Imagine a classroom where time moves slower…where the flow of your thoughts is welcomed and encouraged, where the idea of learning is associated with excitement, collaboration and empowerment. Now imagine a teacher in that space who is far more interested in what you are doing than what you are not, a teacher who sees each of your actions as speaking to needs and works with you to identify and fulfill them. A teacher who sees you as a wealth of ideas and opinions and works tirelessly to help you know your own greatness and learn how best to share it with others.
This “classroom” exists! Not so much as a location but in the immediate area around one of the greatest teachers I’ve ever known. Her name is Miriam. She has been teaching for over twenty-five years and I have had the greatest fortune of working with her for the last ten of them
Miriam once said to me that she finds it hard to say what she does when so much of what she does is nothing. I love the humility but have to remind her of the hours she spends outside of school: researching, learning, planning. The hours she spends in school: guiding, instructing, supporting. She smiles, but is not convinced.

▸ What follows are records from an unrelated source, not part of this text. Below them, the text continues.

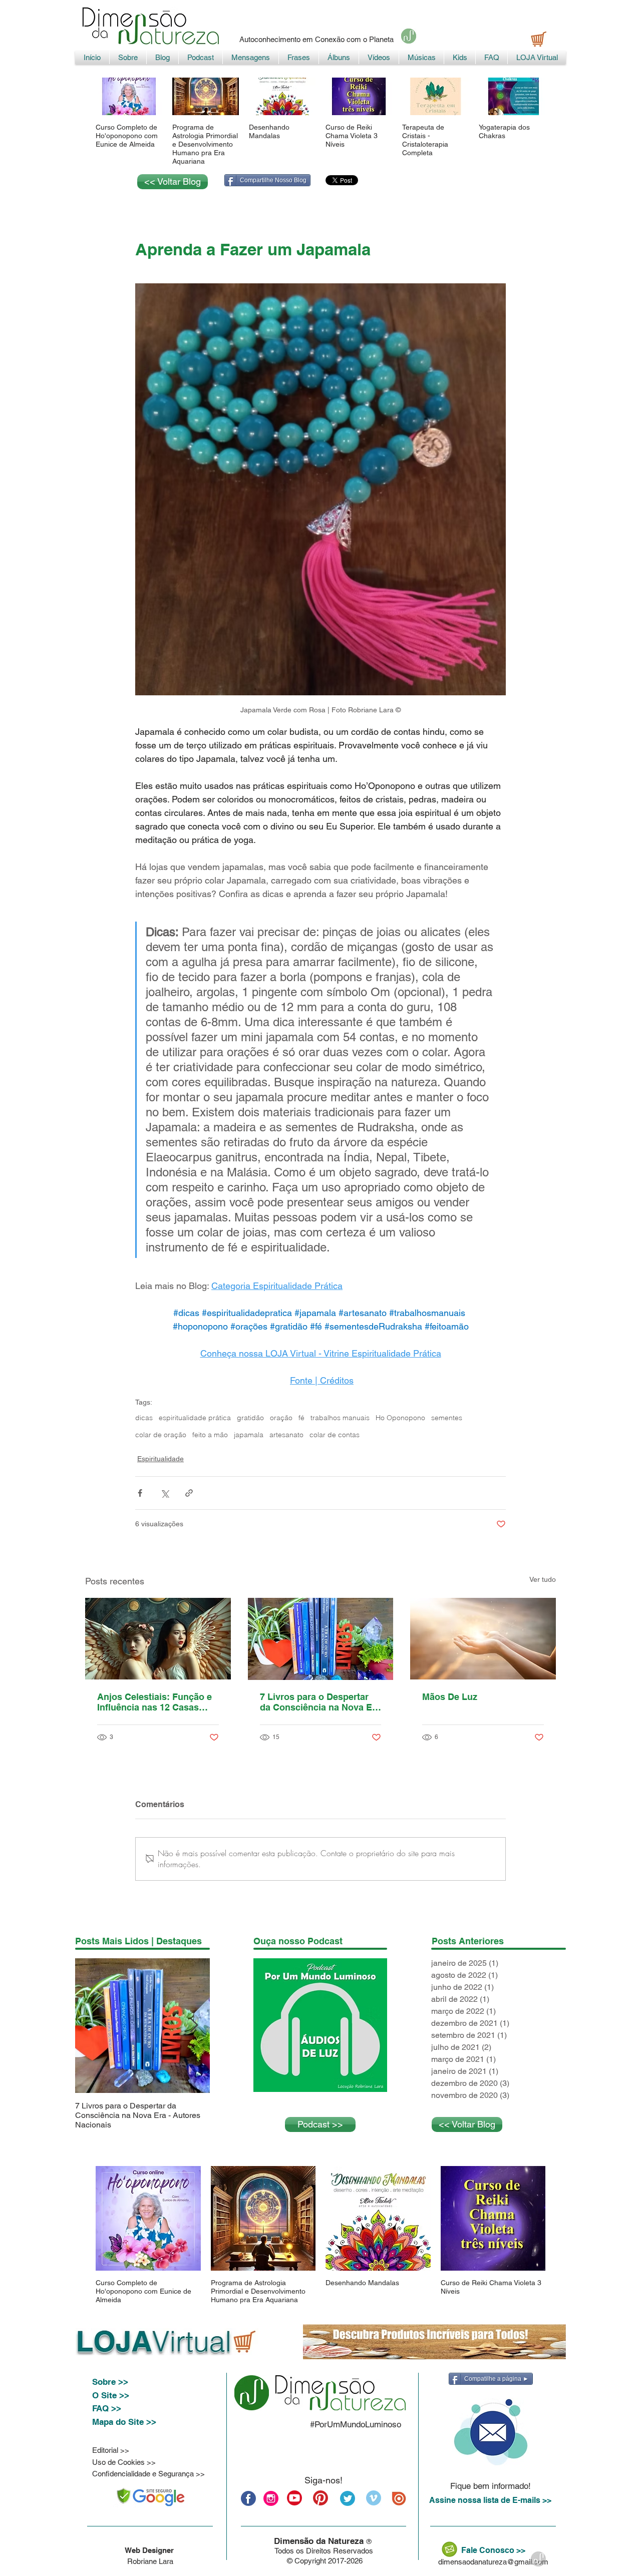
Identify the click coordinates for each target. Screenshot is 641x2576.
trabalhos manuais (340, 1418)
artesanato (286, 1435)
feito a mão (210, 1435)
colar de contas (334, 1435)
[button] (490, 2431)
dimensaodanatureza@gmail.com (493, 2561)
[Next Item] (193, 2025)
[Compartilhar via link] (189, 1493)
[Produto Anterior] (81, 96)
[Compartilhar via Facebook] (140, 1493)
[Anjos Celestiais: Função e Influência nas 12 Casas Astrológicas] (158, 1638)
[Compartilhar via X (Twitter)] (164, 1493)
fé (301, 1418)
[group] (320, 121)
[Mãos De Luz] (483, 1638)
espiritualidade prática (195, 1418)
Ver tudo (542, 1579)
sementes (446, 1418)
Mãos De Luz (449, 1696)
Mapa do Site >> (124, 2422)
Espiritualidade (160, 1459)
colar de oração (160, 1435)
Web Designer (150, 2550)
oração (281, 1418)
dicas (144, 1418)
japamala (248, 1435)
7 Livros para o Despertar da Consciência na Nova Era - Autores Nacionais (320, 1701)
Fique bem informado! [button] (490, 2486)
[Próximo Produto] (560, 96)
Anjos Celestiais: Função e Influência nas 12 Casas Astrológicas (154, 1701)
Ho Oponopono (400, 1418)
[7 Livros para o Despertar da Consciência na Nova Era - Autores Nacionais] (321, 1639)
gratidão (250, 1418)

Miriam’s “doing less” creates a space where time slows…allowing the thoughts, ideas and inspirations of those in her sphere to percolate, be flipped, twisted and spread out, then tossed around again…all while expanding outward into an expression of awe and wonder.
Miriam is a timekeeper, and in this unique space where time is stilled, she gives each of her students the freedom to think, to explore, to ask questions and to seek out answers, absolving them of the judgement that comes with expectations and giving them the trust that builds their confidence to learn.
Not being satisfied with simply adjusting time, Miriam also hands each student the power to shift their perspective; to move from the forest floor to the tops of the canopies, a shift that sparks conversation, curiosity and reflection. Ideas emerge, a bit of information is added; a word of support, encouragement and love. The ideas expand and take root, growing stronger through shared trust and wonder.
Spending time in Miriam’s class feels like standing in a forest: alive with quiet growth and connection. The roots reaching wide and deep while the canopy grows fuller each day.
This is not the story of specific outcomes; it is the story of a forest…and of one tree within it who attends, nurtures, and supports.